--- Data extracts ---
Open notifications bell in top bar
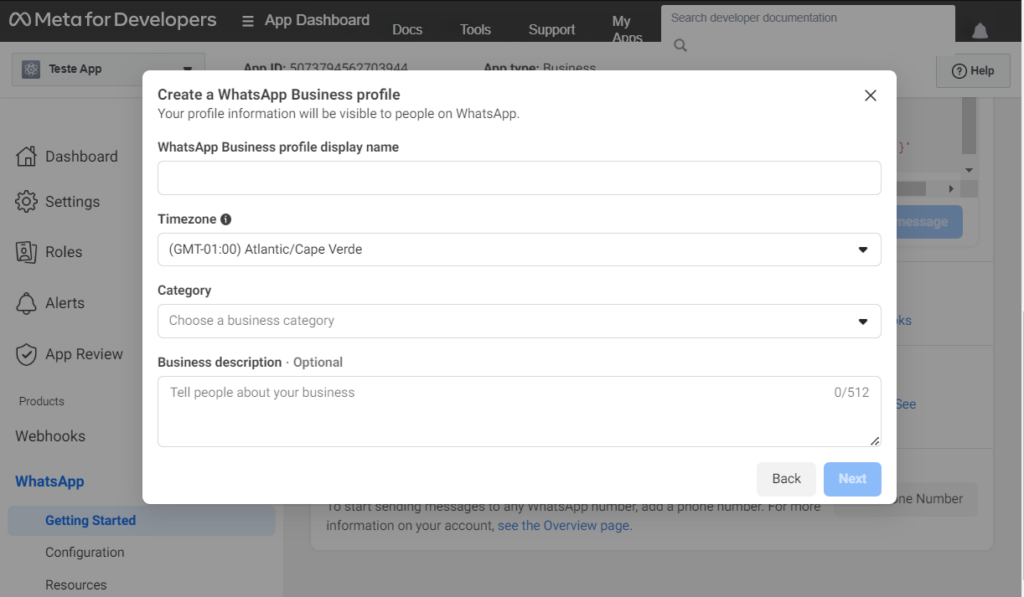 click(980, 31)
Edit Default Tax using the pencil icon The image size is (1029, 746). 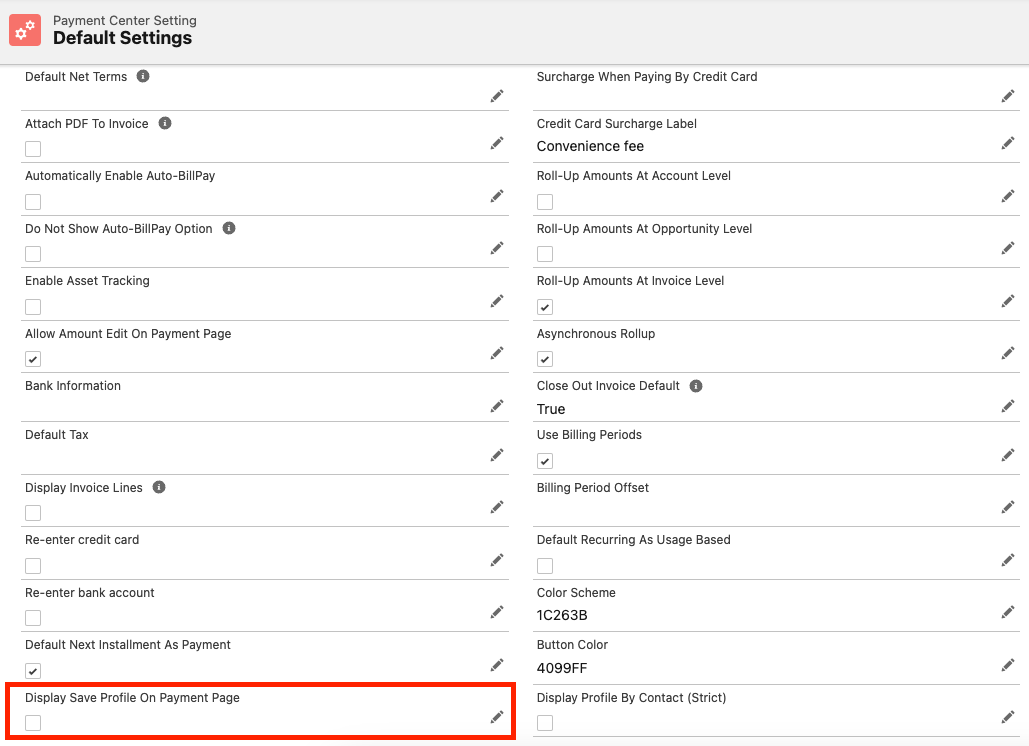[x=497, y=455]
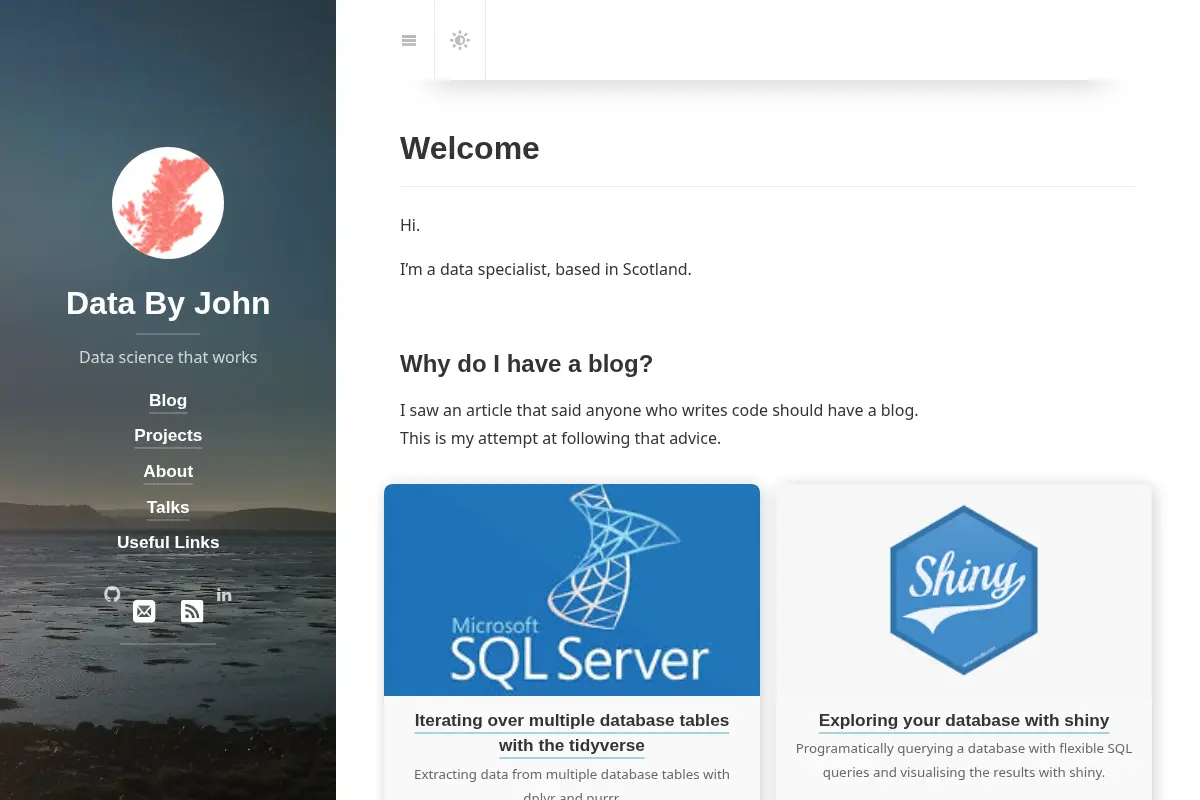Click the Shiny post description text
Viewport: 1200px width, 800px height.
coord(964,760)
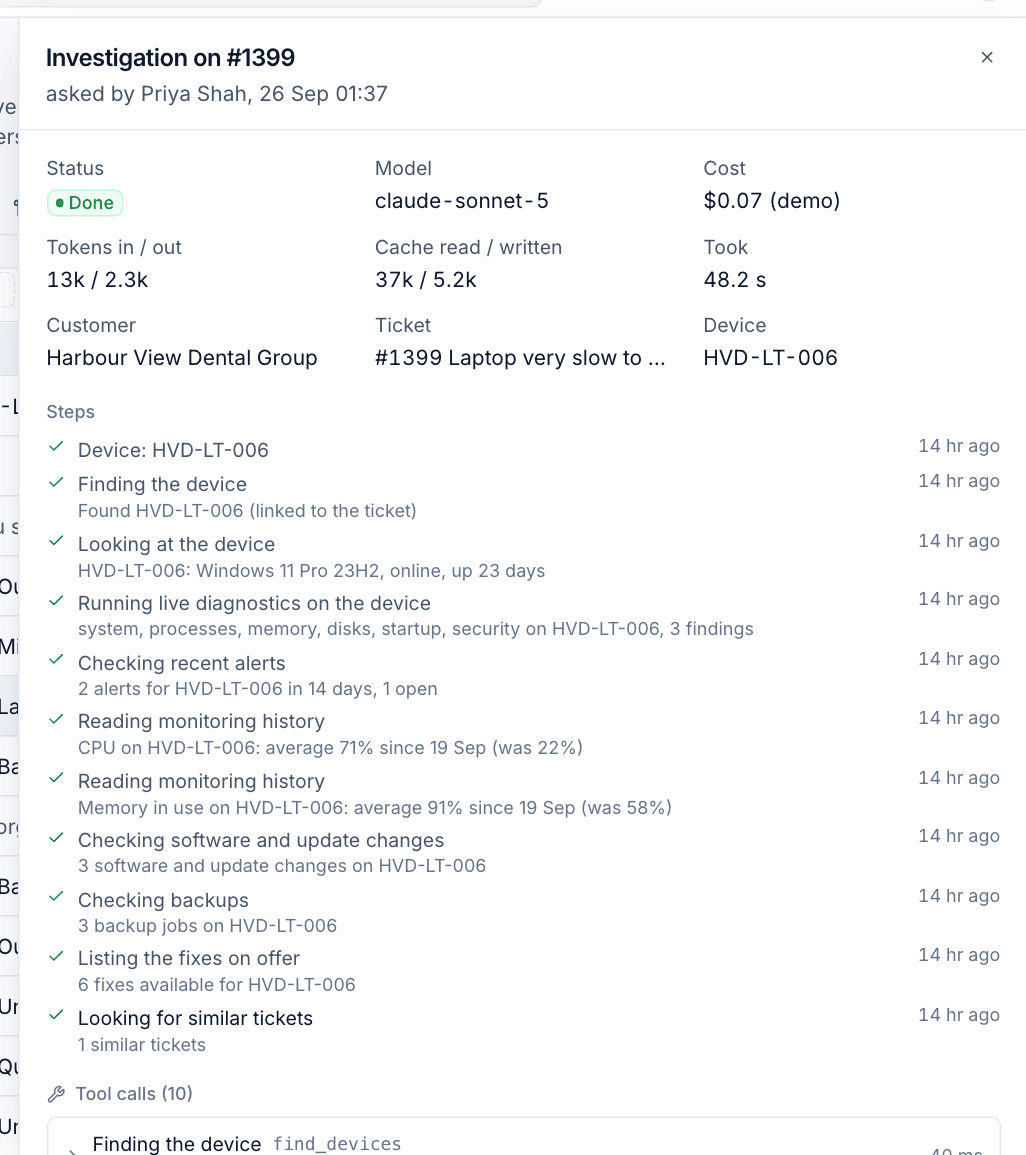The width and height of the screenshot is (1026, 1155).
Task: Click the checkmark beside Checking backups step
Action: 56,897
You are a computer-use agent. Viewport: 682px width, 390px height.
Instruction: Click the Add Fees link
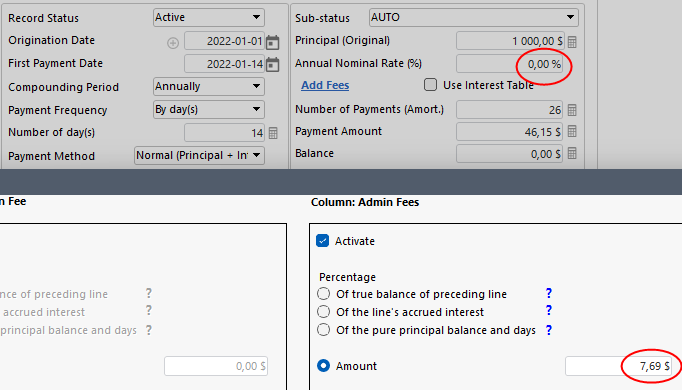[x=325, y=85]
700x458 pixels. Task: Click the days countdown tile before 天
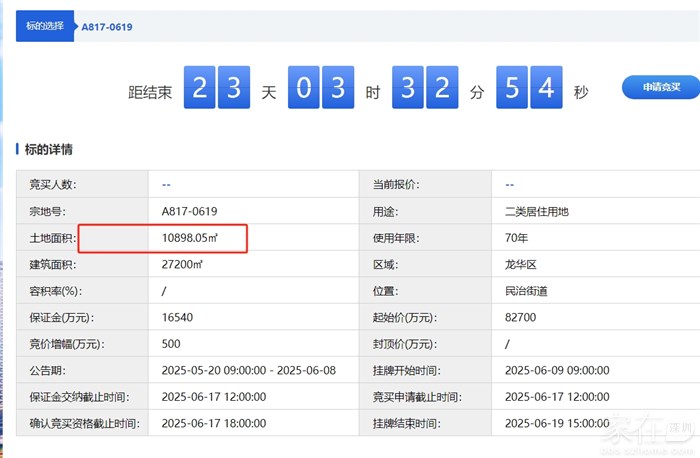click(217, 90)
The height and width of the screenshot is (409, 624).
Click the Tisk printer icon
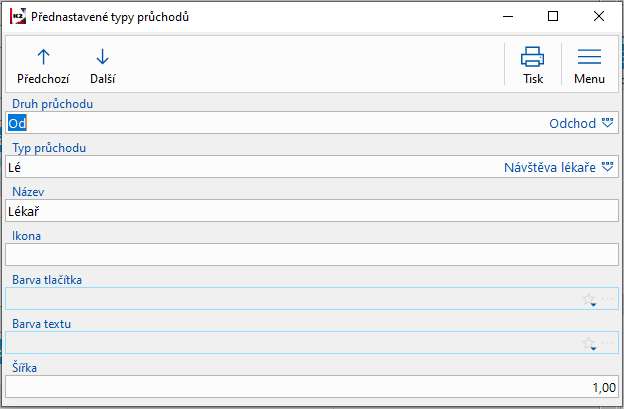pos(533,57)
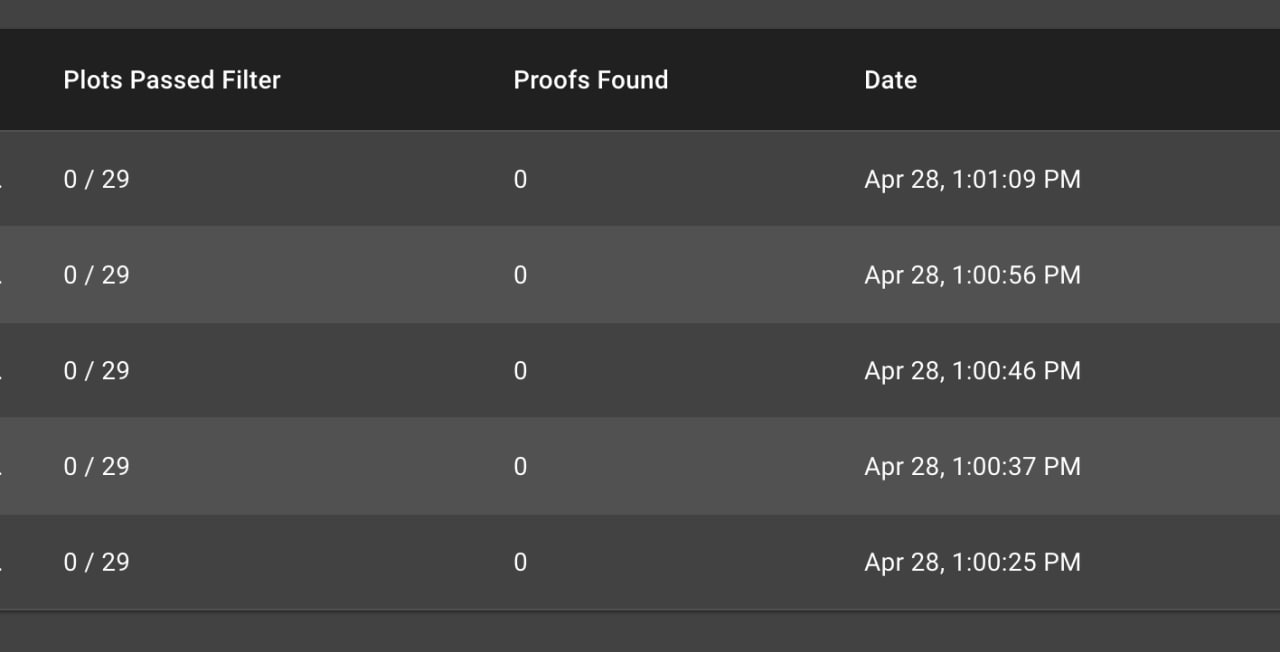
---
> _Work request_
Your copy should consist only of the lines from the line holding "The height and" through the final line of the listing above, both included, with all pictures omitted.

> _Answer below_
The height and width of the screenshot is (409, 624).
Click the Tisk printer icon
pos(533,57)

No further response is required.